@ChrisMayLA6

Thank you for sharing that. I have a clise family member recently diagnosed with FND and am at the stage of trying to find out more about it, so this was very timely. Thank you

@ChrisMayLA6 @unchartedworlds i wanna be very cautious and respectful in offering my perspective:

im a former microbiology student who did some work in governmental health policy. i advise patients to be on high alert if they receive this dx. in the public health system (not the private one), fnd is a common dx because it saves money. dont test, dont find, dont treat.

fnd is common because public health does not want to find the underlying biomechanisms behind debilitating symptoms, esp in female patients. ive seen patients with cancer, autoimmune diseases, connective tissue diseases, spinal cord injuries, and serious nutritional deficiencies have their access to care taken away because someone gave up, shrugged, and called them functional. once its in your chart, its not coming out.

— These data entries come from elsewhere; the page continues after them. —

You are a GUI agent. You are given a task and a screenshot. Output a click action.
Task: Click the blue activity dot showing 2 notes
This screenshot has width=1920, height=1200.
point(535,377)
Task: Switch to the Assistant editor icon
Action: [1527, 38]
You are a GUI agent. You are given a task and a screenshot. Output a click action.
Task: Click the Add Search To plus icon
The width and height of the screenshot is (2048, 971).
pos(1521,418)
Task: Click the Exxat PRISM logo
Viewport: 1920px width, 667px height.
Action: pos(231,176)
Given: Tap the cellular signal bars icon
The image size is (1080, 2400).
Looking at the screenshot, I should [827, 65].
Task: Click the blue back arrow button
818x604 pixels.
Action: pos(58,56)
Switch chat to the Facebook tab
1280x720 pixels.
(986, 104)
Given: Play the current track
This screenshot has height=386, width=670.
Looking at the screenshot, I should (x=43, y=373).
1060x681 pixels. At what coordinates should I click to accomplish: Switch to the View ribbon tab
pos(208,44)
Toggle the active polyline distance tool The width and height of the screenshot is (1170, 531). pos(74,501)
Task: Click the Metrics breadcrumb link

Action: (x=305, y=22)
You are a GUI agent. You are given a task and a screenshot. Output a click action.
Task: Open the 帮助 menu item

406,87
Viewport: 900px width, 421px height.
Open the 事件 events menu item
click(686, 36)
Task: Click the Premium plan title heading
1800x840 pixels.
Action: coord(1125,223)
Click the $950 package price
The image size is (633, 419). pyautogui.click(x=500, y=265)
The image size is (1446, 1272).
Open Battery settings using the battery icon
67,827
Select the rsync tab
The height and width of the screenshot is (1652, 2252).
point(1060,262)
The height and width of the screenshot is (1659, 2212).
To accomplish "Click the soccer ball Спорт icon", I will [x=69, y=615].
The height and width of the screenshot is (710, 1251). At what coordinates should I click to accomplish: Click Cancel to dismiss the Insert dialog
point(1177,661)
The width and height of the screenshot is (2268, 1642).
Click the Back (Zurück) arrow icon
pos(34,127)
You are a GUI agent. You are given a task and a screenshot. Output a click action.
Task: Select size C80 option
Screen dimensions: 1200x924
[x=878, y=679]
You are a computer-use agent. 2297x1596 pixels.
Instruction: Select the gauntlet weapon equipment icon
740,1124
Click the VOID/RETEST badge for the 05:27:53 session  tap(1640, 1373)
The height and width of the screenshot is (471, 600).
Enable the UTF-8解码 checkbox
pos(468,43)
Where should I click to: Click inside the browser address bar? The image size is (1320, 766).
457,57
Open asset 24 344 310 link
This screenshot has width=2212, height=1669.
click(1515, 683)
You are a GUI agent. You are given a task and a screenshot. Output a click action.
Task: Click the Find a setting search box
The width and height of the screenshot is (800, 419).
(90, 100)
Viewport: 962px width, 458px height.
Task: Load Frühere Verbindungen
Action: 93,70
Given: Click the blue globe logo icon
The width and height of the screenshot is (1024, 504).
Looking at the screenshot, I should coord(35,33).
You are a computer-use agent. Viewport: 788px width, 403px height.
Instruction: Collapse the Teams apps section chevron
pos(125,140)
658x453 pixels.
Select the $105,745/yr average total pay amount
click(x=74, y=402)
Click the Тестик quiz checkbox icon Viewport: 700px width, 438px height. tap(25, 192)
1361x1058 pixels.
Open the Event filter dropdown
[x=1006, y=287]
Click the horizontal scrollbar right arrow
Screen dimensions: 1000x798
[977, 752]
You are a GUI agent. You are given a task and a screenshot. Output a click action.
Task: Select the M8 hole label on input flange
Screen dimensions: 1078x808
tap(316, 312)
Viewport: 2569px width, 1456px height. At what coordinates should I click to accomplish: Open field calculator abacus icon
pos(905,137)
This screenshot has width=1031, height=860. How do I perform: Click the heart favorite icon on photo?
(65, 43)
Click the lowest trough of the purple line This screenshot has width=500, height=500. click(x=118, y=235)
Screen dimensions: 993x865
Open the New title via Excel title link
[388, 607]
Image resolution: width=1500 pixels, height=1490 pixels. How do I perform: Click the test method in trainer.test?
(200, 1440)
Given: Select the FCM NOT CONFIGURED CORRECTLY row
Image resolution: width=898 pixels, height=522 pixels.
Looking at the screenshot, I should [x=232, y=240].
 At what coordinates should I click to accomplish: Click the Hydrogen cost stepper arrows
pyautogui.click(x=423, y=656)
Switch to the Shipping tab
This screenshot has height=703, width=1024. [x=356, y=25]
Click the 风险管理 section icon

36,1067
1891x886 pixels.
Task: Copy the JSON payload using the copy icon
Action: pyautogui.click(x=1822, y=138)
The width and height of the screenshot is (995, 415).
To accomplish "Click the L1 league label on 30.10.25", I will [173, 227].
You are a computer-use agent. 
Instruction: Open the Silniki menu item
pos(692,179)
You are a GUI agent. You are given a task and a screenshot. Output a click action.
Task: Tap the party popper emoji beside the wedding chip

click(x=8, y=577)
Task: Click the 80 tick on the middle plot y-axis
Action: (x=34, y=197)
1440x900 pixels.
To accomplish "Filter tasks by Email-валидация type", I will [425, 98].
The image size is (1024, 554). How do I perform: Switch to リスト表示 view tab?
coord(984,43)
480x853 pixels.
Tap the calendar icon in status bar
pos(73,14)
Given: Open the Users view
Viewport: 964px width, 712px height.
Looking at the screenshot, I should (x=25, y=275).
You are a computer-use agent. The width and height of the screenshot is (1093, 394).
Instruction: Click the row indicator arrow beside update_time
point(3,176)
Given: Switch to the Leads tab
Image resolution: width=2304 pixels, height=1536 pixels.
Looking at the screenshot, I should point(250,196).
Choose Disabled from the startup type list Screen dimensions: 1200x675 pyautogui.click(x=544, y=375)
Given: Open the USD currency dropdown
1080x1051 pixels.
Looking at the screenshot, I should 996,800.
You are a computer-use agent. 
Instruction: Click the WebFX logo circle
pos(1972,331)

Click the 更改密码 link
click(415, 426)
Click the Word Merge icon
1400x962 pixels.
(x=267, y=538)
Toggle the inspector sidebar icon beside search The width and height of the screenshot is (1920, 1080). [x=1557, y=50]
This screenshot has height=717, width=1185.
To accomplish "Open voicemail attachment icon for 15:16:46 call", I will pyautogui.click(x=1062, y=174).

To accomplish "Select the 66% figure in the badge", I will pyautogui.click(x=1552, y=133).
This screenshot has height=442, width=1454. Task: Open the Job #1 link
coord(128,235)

scientists will go out of their way to find the cellular mechanisms in patients who have been labeled functional. their papers get published and theyre beautiful to read. the researchers advocate for patients and ask physicians to do comprehensive workups instead of settling for "functional".

when i caught up on the latest literature on fnd (by researchers who believe that it is a legitimate disorder), i started to understand why other researchers look down on those authors. im not saying one is right and the other is wrong, just that i have empathy for the cellular biologists now.

please be aware that something very dangerous is going on, bigger than "unexplained symptoms." research teaches you to be curious, public health teaches you to cut costs.